I sink into bed, anger and alcohol pounding through me, and fall into a restless sleep.
99
Erica
Lying on my bed in my cell at the police station, so bored I feel like screaming. The electronic lock whirrs and a police officer appears. So many different officers.
‘Erica, please come with me. I want to introduce you to your appropriate adult,’ he says with a slight lisp.
An appropriate adult. They must be so worried about me. Don’t they know I have spent my whole life looking after myself? That never once have I had an appropriate adult in my life? I slip off the bed and follow him, along the contorted corridor to the interview room where I slump into a chair and wait. He stands and hovers.
After about five minutes a young woman with honey blonde hair divided into two doll-like plaits enters the room. She is wearing denim shorts, a plain T-shirt and wedges. Her finger and toenails are painted bright green and doused with silver glitter.

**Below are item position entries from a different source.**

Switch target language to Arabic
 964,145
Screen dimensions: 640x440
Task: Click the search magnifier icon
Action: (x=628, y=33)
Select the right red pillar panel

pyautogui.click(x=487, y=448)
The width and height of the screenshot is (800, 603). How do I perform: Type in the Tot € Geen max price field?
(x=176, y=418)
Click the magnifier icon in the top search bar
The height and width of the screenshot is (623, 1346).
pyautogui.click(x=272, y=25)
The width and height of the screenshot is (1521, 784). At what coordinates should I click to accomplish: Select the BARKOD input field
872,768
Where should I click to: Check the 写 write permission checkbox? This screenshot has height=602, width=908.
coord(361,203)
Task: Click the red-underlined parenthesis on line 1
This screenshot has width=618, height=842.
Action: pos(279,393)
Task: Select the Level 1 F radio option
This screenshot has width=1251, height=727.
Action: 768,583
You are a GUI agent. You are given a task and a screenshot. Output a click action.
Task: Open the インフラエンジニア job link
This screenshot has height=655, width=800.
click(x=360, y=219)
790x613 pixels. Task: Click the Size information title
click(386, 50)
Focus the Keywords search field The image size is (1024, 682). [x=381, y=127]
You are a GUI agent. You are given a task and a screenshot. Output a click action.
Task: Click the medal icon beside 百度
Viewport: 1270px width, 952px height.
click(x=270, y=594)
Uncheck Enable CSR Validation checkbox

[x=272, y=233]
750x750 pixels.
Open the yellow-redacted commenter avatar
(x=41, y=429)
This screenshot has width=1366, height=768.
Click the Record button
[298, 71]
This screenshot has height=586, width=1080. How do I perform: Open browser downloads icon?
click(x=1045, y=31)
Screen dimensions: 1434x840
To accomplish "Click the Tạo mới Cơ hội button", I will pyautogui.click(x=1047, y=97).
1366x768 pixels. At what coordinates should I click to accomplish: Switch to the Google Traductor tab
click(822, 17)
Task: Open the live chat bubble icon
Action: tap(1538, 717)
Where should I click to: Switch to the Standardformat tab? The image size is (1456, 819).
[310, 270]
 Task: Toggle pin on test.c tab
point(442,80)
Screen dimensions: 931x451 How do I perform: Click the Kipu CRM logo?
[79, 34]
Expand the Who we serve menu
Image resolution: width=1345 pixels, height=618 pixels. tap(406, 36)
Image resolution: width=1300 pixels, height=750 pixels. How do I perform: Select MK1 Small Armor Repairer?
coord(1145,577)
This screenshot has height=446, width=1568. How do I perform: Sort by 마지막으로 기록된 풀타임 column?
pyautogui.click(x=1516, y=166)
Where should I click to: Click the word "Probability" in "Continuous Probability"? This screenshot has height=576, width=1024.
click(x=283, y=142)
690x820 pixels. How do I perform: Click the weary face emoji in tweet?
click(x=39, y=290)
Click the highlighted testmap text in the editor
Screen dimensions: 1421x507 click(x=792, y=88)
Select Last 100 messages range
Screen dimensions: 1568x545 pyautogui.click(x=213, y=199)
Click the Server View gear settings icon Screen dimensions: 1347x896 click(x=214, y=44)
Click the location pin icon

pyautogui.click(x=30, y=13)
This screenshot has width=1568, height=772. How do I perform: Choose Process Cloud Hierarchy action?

‘Hello,’ she says, ‘I’m Perdita.’
Voice high-pitched and thin. Appropriate ad
ult. She looks like a child. With a child’s appreciation of life. She sits next to me, pushing watery green eyes into mine.
‘I’ve come to explain to you that you will be transferred to the remand wing of the local prison in the next few days. Do you know what remand is?’
‘Yes,’ I snap.
‘Shortly after you have settled in, you will start a course of DBT.’ She pauses. ‘Do you know what that is?’
‘Yes. Yes. The psychologist explained. Dialectic Behavioural Therapy.’
‘Yes. But do you understand what it is?’
‘It’s a talking therapy that changes the way you think and behave,’ I parrot from the leaflet I was given.
‘But do you really know what to expect?’ Perdita pushes.
‘Not really but I know I need help.’
Perdita leans forwards and puts her head on one side. ‘That’s a good start, accepting you need help. But let me explain – it will help you replace negative thought patterns with positive ones.’
‘They’ll have a job on with my life.’
She leans across and takes my hand in hers. ‘It worked for me and they had quite a job on with mine. I’m here to help you. Is there anything at all you’d like to ask?’
‘Yes. When can I see my friend Mouse again? I need to see Mouse.’
100
Phillip
Days move on and still anger pulsates inside me. Do I trust you, Faye? Do I trust Jonah? One of you is lying. But how do I decide between my wife and my friend?
101
Faye
I move towards him. He smiles half a smile. His eyes shine into mine. Surely that’s a good sign? He steps from the classroom door, and the classroom assistant takes his place, to slowly, carefully, let the children out. Parky stands in front of me, so close I can taste his breath. A smoker. I never realised that before. My face burns with embarrassment. The other mothers must be watching.